● **GIVEN EXERCISE**
Retype word for word every line of the records from the one containing "The image size is (1568, 742)." through the end of the records, both included, and leave the pictures out.

● **MATERIAL SHOWN**
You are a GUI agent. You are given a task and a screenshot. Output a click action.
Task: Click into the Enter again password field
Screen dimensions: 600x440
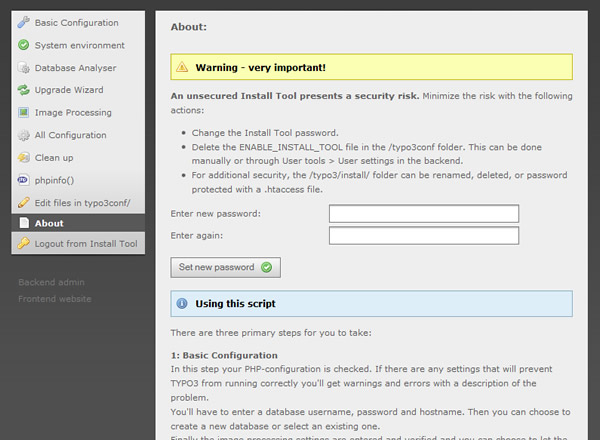pyautogui.click(x=423, y=236)
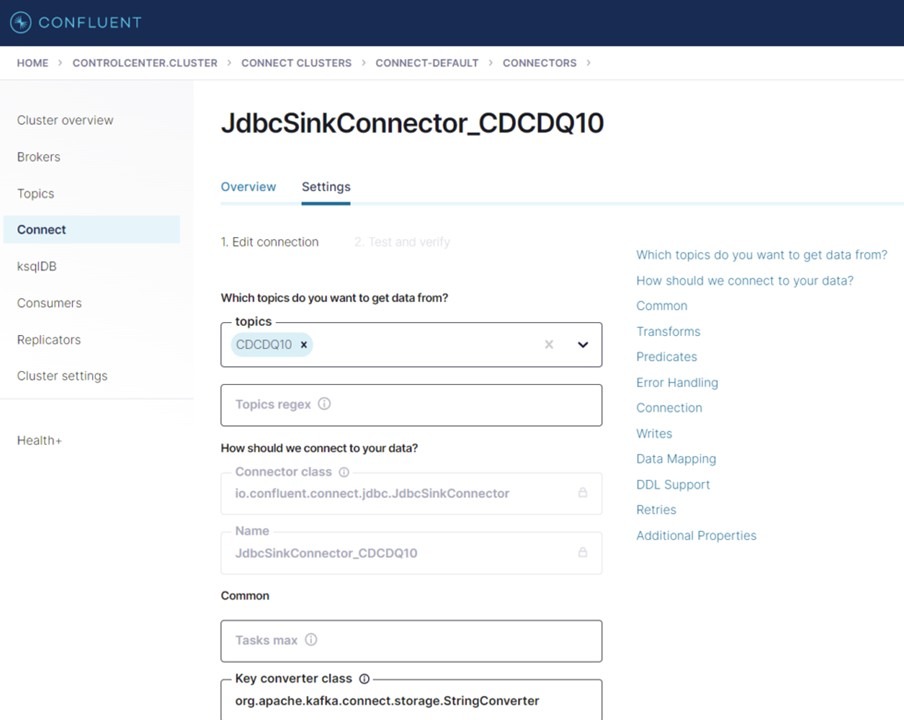Click the Connector class info icon
Screen dimensions: 904x720
tap(343, 471)
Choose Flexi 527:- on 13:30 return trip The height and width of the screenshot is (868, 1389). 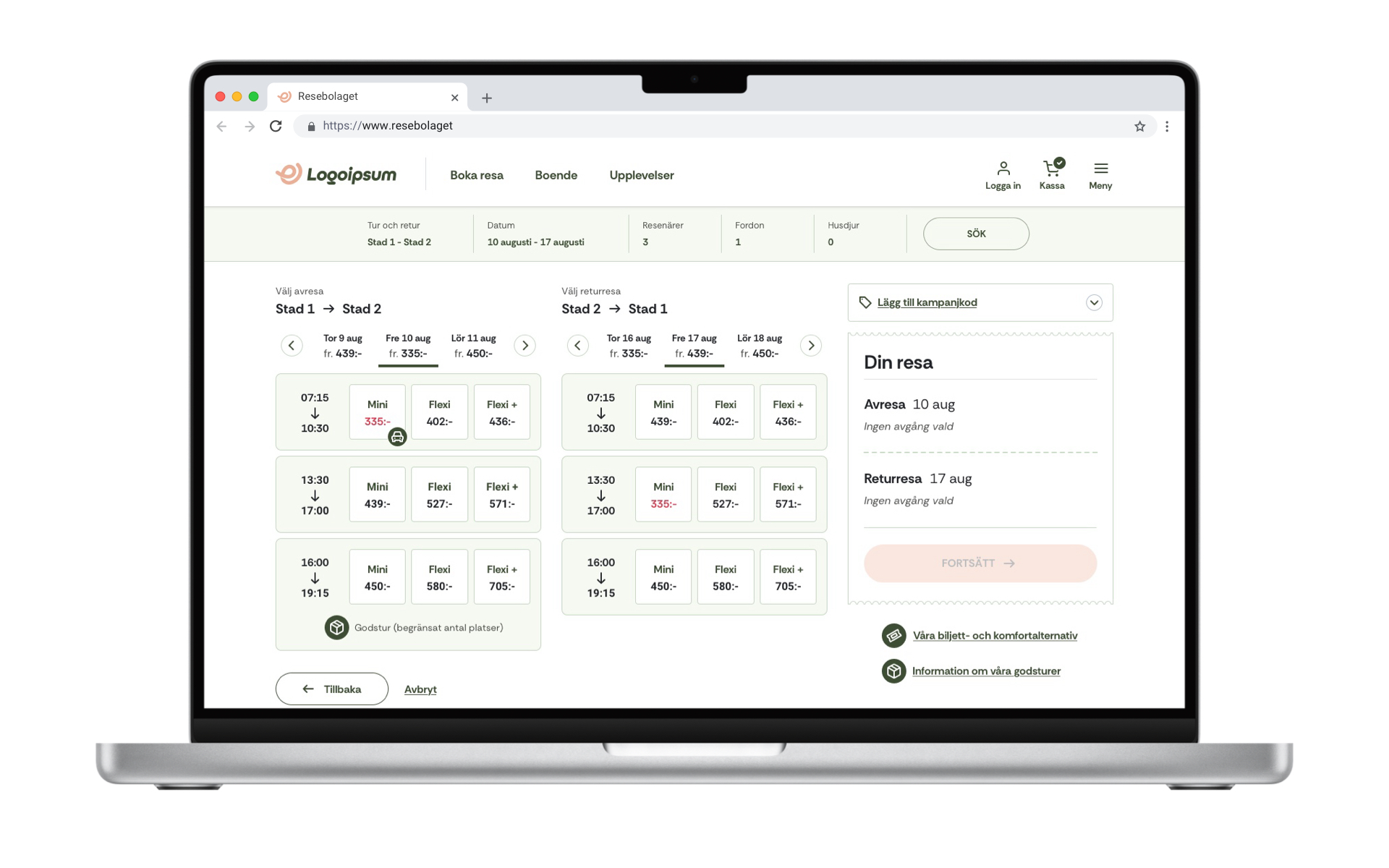(x=725, y=495)
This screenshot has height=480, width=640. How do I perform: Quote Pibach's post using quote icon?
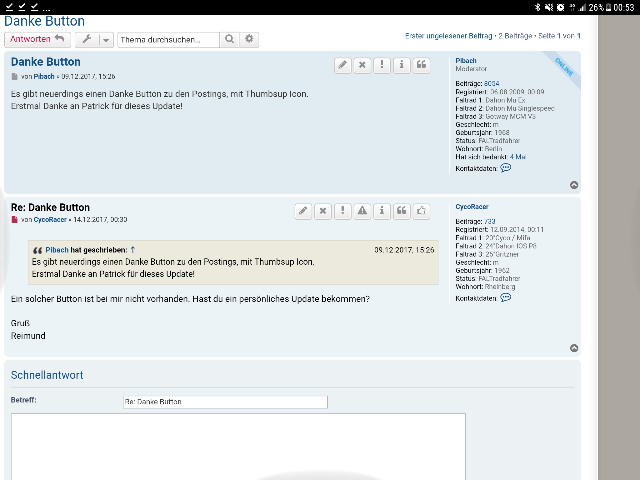421,65
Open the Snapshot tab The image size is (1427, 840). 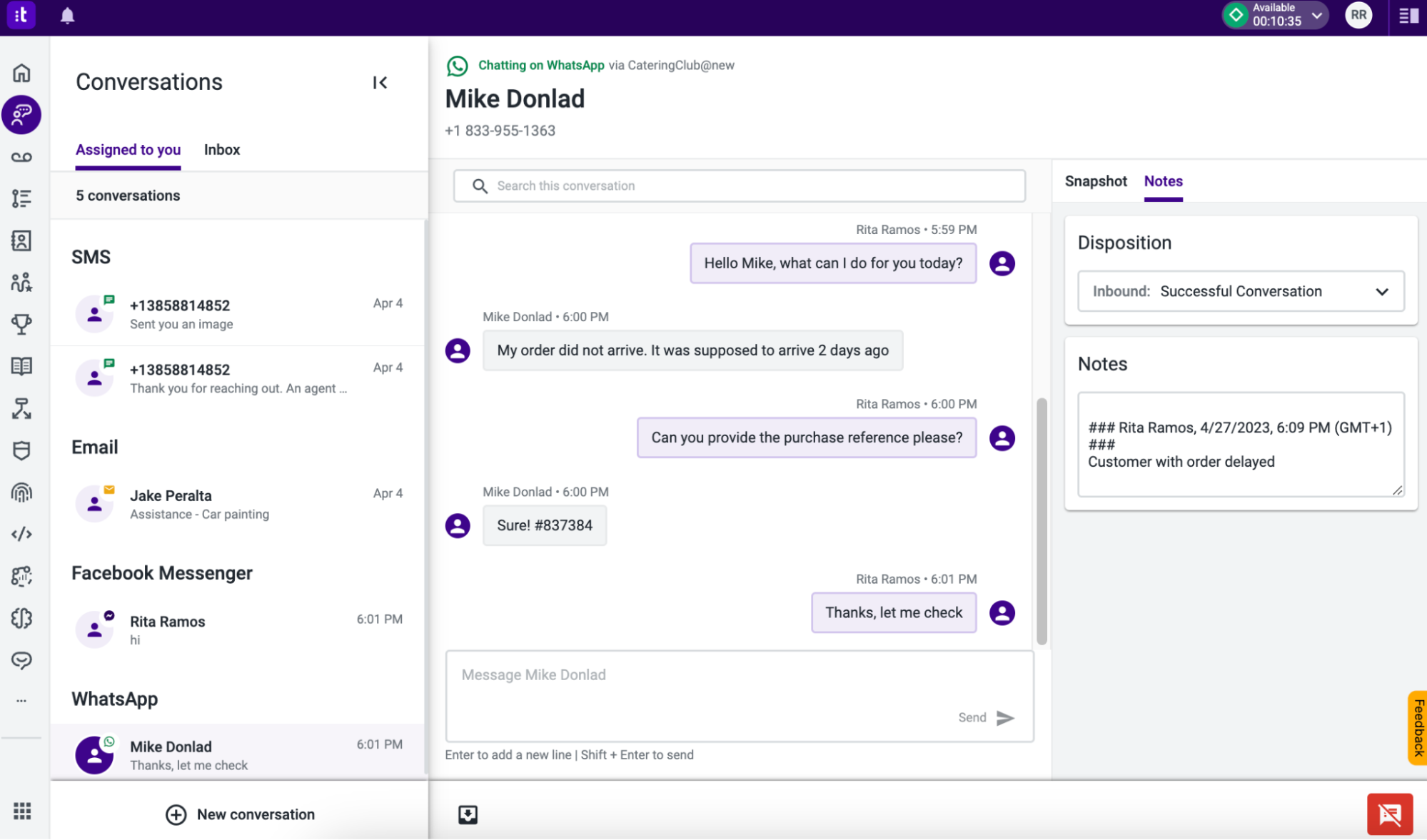(x=1096, y=181)
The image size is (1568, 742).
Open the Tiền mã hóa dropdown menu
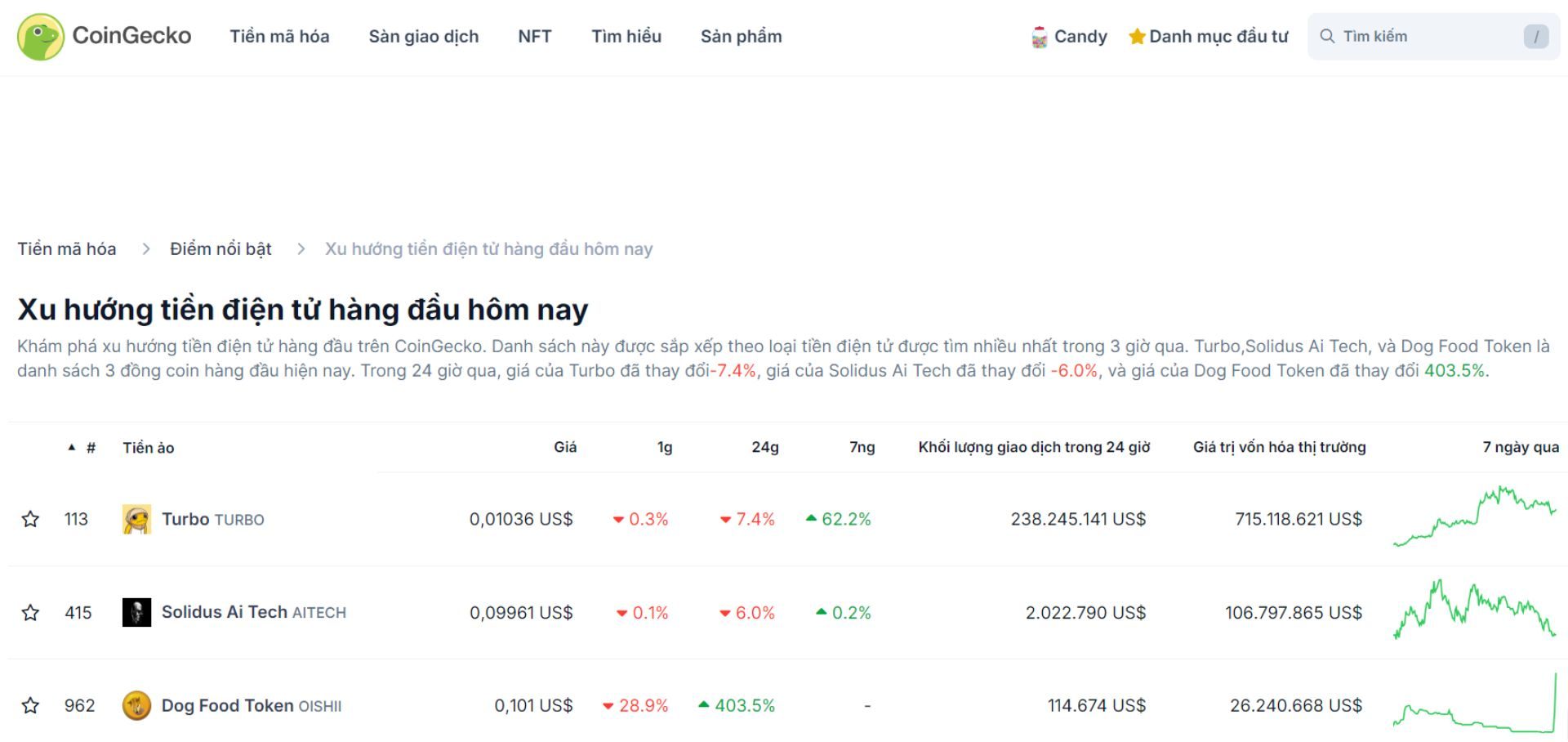(x=279, y=36)
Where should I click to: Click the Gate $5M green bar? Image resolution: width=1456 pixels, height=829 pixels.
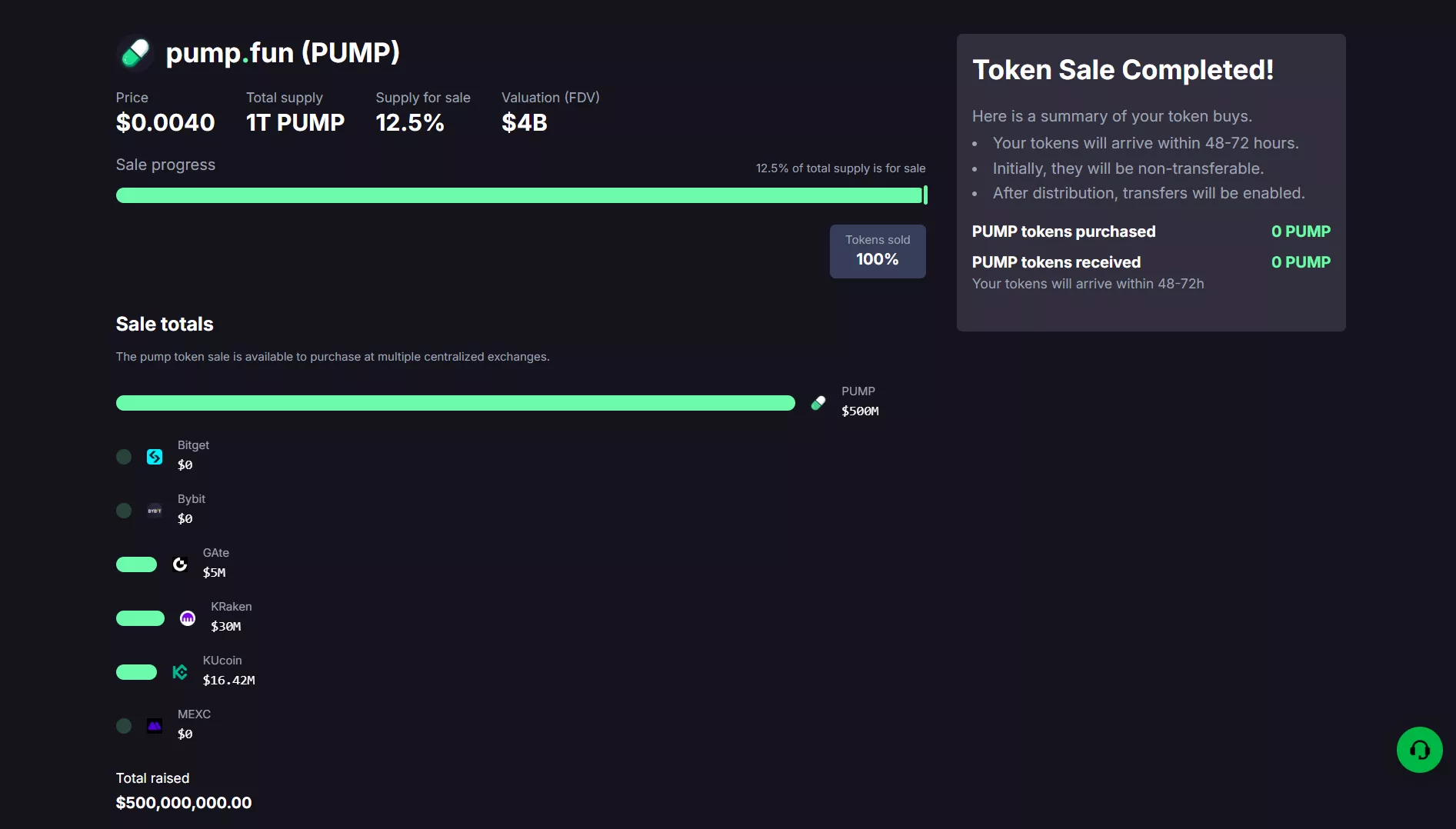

● **EXERCISE RESULT**
The image size is (1568, 742).
Open the Tiền mã hóa dropdown menu
(x=279, y=36)
Where should I click to: Click the Gate $5M green bar? Image resolution: width=1456 pixels, height=829 pixels.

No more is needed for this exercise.